Peter Dinklage Calls Out Disney Hypocrisy in Planned Live Action ‘Snow White’

Published January 27, 2022

Back in the Summer of 2021, Disney announced plans for yet another live-action remake of an animated classic, this one pulled from the shelf after nearly 100 years in the vault, Snow White and (presumably) the Seven Dwarfs. On the heels of the less-than-satisfying Beauty and the Beast, Cinderella, Aladdin, and Tim Burton’s Dumbo remakes, this new announcement had many asking questions, most notably, “Why?”

Perhaps anticipating how offensive the remake might be for just about anybody (all women, especially women over 40, people of color, little people), Disney decided to cast a Latina actress in the titular role, Rachel Zegler, the star of last year’s West Side Story remake from Steven Spielberg (Hollywood loves these remakes, don’t they?). Presumably, the animation giant thought that casting a woman of color in the titular role would somehow erase the problematic plot and details of the 1939 original, a story whose specifics have not aged well in the last 83 years − whiteness is equated with beauty, and then beauty itself and youth are deemed the only desirable qualities in a woman, not to mention the fact that the only thing that can save our heroine is a non-consensual kiss from an entitled rich dude who will then take her on as his property.

On Monday, January 24th, acclaimed actor Peter Dinklage guested on the popular WTF podcast hosted by comedian Marc Maron where the two discussed many aspects of Dinklage’s long career including his struggles to come to terms with ambition. Dinklage is an actor with dwarfism who is likely most beloved for his all-knowing yet sloshy turn as Tyrion Lannister in the HBO smash Game of Thrones, but his other prominent credits include blockbusters like X-Men and The Avengers, as well as Oscar bait like The Station Agent and Three Billboards Outside Ebbing, Missouri. In their discussion, the topic of the Disney remake came up, and Dinklage did not hesitate to call out the hypocrisy of “woke” casting while still featuring one-note characters with dwarfism that could go on to perpetuate dehumanizing stereotypes that are harmful to little people.

“There’s a lot of hypocrisy going on. Literally no offense to anyone, but I was a little taken aback when they were very proud to cast a Latina actress as Snow White. But you’re still telling the story of Snow White and the Seven Dwarfs. Take a step back and look at what you’re doing there. It makes no sense to me. You’re progressive in one way, but then you’re still making that…backward story about seven dwarfs living in a cave together? Have I done nothing to advance the cause from my soapbox? I guess I’m not loud enough.”

Dinklage admitted the remake might work if the story took a more progressive spin or if it was revamped for a twisted or cool take but maintained that a straight remake of the old Snow White was thoroughly tone-deaf.

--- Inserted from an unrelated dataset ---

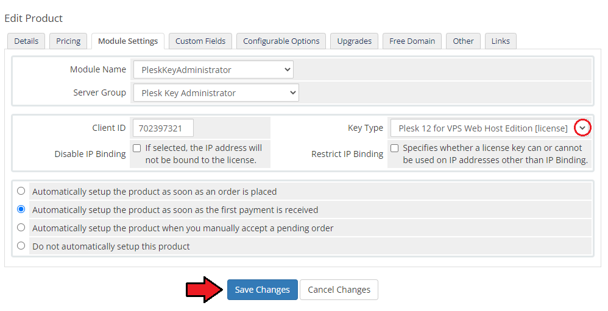Open the Links tab
Viewport: 608px width, 311px height.
500,41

The problems with the 1939 version

Dinklage’s criticism lays bare the offensive and dehumanizing portrayal that the original presented of people with dwarfism. In the original film, each little person is reduced to a single character trait (Sleepy, Grumpy, Sneezy, which isn’t even a character trait, just an involuntary bodily function), effectively turning these “characters” into caricatures. It’s reductive and invites stereotyped views of people with dwarfism, negatively affecting how little people are treated in real life. Additionally, these characters live solitary, isolated lives in the woods with no interests of their own (besides workin’ the day away in the mine) and exist solely to service the character development of some whimsical white lady they took in off the street, not as fully-realized characters in their own right. This approach to these characters deprives them of their humanity and in turn, can influence viewers to perceive real little people as less than human. Compare this to Dinklage’s Tyrion Lannister who is a multi-faceted, fully realized character with as many noble characteristics as he has flaws. And what’s more human than flaws?

Disney’s response

For their part, Disney has (sort of) addressed Dinklage’s criticism in a statement made on January 25th to The Hollywood Reporter:

“To avoid reinforcing stereotypes from the original animated film, we are taking a different approach with these seven characters and have been consulting with members of the dwarfism community. We look forward to sharing more as the film heads into production after a lengthy development period.”

Reading between the lines of this statement, it seems like Disney is aware of the problematic nature of the original, though when that dawned on them is unclear (before or after Dinklage’s interview?). The Hollywood Reporter also reported that at least up until this controversy, Disney intended for the little people characters to be CGI, a choice that would literally and not even metaphorically rob them of their humanity. While it appears that approach was nixed, it will be interesting to see what the "different approach" is, given that Disney has stated that they intend to take the consultation from the community seriously to craft a finished product with fully realized characters who feel authentic and are more than Snow White’s roommates.